ABOUT THIS TASK: Scan the data that follows and count the lines with the string "Privacy"; answer with the count alone.

═══ MATERIAL PROVIDED

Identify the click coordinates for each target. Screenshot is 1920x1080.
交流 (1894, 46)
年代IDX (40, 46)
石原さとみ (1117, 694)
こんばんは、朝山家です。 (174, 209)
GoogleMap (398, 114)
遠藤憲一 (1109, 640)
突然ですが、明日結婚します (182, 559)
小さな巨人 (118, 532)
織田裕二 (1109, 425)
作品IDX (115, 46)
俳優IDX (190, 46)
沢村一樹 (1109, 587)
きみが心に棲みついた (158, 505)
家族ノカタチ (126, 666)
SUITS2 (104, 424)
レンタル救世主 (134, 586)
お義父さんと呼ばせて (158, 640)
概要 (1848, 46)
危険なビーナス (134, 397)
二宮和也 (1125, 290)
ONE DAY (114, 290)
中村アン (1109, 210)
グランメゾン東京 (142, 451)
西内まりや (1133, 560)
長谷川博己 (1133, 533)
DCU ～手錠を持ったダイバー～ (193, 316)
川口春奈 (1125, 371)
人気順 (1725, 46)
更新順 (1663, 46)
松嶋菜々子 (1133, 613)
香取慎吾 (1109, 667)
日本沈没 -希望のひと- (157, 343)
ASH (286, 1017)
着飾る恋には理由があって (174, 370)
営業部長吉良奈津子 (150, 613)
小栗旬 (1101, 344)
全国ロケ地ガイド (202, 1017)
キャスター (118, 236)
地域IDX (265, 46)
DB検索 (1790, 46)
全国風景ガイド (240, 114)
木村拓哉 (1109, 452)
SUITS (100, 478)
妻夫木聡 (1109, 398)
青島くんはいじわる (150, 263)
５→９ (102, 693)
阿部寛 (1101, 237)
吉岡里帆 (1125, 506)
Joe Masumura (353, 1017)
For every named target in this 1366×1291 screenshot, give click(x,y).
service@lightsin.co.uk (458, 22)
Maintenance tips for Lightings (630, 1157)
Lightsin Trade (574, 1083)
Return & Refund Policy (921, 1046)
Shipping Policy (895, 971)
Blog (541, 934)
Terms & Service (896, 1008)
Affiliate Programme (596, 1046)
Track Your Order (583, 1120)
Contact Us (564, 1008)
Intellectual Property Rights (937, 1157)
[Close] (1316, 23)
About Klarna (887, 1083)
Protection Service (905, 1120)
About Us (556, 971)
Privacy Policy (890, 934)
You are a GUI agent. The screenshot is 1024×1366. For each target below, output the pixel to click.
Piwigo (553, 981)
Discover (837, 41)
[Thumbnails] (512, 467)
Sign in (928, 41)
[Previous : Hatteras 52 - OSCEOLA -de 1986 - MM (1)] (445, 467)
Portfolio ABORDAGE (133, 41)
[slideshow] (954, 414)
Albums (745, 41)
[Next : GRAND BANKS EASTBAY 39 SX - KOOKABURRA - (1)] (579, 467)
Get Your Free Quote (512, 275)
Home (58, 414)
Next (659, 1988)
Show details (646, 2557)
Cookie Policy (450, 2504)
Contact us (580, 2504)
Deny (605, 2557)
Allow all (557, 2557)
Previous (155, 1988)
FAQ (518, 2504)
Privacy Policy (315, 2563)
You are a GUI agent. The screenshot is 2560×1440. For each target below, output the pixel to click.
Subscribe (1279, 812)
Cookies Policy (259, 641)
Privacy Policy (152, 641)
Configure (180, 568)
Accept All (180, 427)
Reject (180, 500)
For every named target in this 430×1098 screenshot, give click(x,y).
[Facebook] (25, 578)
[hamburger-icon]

══════

FINAL ANSWER: 3